Evening, October 26, edited from Spurgeon’s Morning and Evening
“All the rivers flow into the sea, Yet the sea is not full. To the place where the rivers flow, There they flow again.” — Ecclesiastes 1:7
Everything belonging to this world is on the move; time knows nothing of rest. The solid earth is a rolling ball, and the great sun itself a star obediently fulfilling its course around some greater luminary. Tides move the sea, winds stir the airy ocean, friction wears the rock: change and death rule everywhere. The sea is not a hoarder’s storehouse for a wealth of waters, for as by one force the waters flow into it, by another they are lifted from it. Men are born only soon to die: everything is hurry, worry, and striving after wind. As a friend of the unchanging Jesus, what a joy it is to reflect upon your changeless heritage, your sea of joy which will be forever full, since God himself shall pour eternal rivers of pleasure into it.

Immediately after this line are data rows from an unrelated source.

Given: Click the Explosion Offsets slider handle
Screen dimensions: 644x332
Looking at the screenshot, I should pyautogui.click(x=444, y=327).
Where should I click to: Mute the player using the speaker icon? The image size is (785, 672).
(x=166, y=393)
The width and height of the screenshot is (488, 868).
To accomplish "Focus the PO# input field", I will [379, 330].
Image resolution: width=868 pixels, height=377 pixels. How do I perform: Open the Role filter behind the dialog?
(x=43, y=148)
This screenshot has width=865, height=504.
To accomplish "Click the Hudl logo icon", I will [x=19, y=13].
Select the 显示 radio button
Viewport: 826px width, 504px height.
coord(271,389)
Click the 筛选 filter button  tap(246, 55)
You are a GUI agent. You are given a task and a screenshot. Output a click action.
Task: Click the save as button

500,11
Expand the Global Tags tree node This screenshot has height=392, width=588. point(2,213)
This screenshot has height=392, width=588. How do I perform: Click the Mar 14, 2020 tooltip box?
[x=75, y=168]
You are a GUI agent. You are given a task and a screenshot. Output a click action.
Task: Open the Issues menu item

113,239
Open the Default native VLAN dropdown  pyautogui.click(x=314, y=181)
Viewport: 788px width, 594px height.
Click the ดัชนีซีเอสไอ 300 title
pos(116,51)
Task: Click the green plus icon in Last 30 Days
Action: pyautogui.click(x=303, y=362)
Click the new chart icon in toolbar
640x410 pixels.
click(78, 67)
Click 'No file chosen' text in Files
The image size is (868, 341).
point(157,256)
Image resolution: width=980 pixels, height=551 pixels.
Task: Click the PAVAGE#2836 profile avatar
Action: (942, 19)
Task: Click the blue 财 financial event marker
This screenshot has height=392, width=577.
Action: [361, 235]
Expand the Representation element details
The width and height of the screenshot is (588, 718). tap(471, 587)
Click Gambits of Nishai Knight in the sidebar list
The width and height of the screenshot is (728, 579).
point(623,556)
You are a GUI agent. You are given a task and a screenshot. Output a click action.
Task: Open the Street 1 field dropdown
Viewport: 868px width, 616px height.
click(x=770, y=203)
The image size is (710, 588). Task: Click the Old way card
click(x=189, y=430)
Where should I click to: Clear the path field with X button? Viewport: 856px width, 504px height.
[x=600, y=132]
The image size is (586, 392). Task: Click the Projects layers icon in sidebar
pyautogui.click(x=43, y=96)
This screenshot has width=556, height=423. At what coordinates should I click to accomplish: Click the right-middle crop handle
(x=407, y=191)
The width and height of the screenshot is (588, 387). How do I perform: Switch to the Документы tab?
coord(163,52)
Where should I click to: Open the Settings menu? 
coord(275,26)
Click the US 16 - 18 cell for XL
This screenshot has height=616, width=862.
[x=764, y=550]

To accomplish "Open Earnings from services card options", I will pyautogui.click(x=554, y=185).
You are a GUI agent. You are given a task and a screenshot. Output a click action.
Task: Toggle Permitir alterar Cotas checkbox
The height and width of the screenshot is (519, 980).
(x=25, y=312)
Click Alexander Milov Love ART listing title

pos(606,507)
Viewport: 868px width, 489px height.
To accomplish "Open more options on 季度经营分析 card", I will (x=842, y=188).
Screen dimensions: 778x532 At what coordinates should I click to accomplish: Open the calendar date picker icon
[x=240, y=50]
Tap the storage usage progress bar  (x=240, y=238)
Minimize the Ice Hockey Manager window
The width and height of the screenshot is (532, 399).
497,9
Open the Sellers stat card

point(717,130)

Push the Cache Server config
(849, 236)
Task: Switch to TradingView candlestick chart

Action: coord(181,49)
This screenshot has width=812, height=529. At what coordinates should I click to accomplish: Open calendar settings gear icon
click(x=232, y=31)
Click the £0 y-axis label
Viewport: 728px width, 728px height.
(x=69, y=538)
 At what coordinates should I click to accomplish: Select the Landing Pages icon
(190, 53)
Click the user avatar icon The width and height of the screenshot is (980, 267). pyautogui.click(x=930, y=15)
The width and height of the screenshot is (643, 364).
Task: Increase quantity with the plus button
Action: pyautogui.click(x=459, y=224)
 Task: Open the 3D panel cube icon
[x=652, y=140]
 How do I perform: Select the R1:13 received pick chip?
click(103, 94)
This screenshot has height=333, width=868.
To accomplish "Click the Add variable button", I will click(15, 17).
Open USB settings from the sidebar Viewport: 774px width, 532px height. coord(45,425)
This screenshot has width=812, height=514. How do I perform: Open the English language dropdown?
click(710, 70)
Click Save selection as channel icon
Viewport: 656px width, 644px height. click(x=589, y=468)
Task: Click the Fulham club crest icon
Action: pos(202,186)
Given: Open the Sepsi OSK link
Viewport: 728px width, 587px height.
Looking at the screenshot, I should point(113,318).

We seek an abiding city beyond the skies, and we shall not be disappointed. The passage before us may well teach us gratitude. Father Ocean is a great receiver, but he is a generous distributor. What the rivers bring him he returns to the earth in the form of clouds and rain. That man who takes all but makes no return is out of joint with the universe. To give to others is just sowing seed for ourselves. He who is so good a steward as to be willing to use all he has for his Lord, shall be entrusted with more. Friend of Jesus, are you rendering to him in proportion to the benefit received? Much has been given you, what is your fruit? Have you done all you can? Can you not do more? To be selfish is to be wicked. Suppose the ocean gave up none of its watery treasure; it would bring ruin upon our race. God forbid that any of us should follow the selfish and destructive policy of living just for ourselves. Jesus did not live to please himself. All fullness dwells in him, but of his fullness have all we received. O for Jesus’ spirit, that here forward we may live not for ourselves!